(What to do) Copy the entries word for word, from the very start of the entries through the line containing "Action: [54, 599]", with both ends included.

....

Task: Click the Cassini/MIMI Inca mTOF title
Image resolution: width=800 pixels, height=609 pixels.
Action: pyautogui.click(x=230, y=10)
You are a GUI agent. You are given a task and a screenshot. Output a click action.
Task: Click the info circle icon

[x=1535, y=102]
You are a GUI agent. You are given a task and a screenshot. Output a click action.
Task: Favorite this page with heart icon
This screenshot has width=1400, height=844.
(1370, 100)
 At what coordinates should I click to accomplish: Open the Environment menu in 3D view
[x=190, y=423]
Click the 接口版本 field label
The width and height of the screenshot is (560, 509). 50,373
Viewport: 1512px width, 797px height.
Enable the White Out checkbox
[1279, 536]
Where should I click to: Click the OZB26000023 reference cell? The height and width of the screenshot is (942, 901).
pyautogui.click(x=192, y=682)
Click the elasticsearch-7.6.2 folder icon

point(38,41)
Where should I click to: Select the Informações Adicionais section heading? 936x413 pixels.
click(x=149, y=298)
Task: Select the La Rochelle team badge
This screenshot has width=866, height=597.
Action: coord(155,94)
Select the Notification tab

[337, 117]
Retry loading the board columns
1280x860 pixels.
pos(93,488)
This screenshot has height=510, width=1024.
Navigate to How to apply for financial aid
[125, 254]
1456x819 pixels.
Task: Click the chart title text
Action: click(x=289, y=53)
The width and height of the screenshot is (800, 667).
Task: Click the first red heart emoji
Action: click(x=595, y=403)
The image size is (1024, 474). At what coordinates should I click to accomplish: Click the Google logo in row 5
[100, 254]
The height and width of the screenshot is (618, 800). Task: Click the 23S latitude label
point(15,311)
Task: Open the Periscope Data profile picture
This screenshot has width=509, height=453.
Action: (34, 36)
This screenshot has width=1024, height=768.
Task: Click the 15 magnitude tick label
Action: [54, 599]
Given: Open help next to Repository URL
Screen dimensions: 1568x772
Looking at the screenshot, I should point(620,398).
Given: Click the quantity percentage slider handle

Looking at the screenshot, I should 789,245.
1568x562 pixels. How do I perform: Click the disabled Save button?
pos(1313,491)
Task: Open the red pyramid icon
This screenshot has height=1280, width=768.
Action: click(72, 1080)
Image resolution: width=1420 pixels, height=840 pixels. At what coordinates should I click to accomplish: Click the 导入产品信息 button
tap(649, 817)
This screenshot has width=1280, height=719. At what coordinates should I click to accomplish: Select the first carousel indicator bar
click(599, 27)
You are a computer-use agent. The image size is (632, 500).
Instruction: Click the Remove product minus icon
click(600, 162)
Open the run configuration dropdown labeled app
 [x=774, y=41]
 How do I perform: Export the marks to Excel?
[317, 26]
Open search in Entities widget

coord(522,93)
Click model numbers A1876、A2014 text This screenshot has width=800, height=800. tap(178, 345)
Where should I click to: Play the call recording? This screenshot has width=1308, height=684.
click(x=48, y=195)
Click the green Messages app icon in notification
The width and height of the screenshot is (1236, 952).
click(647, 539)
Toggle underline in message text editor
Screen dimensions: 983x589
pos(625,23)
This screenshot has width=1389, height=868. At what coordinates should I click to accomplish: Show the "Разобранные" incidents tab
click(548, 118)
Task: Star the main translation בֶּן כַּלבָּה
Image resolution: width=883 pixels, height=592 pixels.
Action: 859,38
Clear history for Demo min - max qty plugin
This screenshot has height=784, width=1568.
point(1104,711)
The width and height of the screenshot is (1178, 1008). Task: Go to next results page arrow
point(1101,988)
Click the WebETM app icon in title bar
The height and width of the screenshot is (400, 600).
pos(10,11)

....

(Output below)
Task: Click the Cassini/MIMI Inca mTOF title
Image resolution: width=800 pixels, height=609 pixels.
Action: pyautogui.click(x=230, y=10)
You are a GUI agent. You are given a task and a screenshot. Output a click action.
Task: Click the info circle icon

[x=1535, y=102]
You are a GUI agent. You are given a task and a screenshot. Output a click action.
Task: Favorite this page with heart icon
This screenshot has width=1400, height=844.
(1370, 100)
 At what coordinates should I click to accomplish: Open the Environment menu in 3D view
[x=190, y=423]
Click the 接口版本 field label
The width and height of the screenshot is (560, 509). 50,373
Viewport: 1512px width, 797px height.
Enable the White Out checkbox
[1279, 536]
Where should I click to: Click the OZB26000023 reference cell? The height and width of the screenshot is (942, 901).
pyautogui.click(x=192, y=682)
Click the elasticsearch-7.6.2 folder icon

point(38,41)
Where should I click to: Select the Informações Adicionais section heading? 936x413 pixels.
click(x=149, y=298)
Task: Select the La Rochelle team badge
This screenshot has width=866, height=597.
Action: coord(155,94)
Select the Notification tab

[337, 117]
Retry loading the board columns
1280x860 pixels.
pos(93,488)
This screenshot has height=510, width=1024.
Navigate to How to apply for financial aid
[125, 254]
1456x819 pixels.
Task: Click the chart title text
Action: click(x=289, y=53)
The width and height of the screenshot is (800, 667).
Task: Click the first red heart emoji
Action: click(x=595, y=403)
The image size is (1024, 474). At what coordinates should I click to accomplish: Click the Google logo in row 5
[100, 254]
The height and width of the screenshot is (618, 800). Task: Click the 23S latitude label
point(15,311)
Task: Open the Periscope Data profile picture
This screenshot has width=509, height=453.
Action: (34, 36)
This screenshot has width=1024, height=768.
Task: Click the 15 magnitude tick label
Action: [54, 599]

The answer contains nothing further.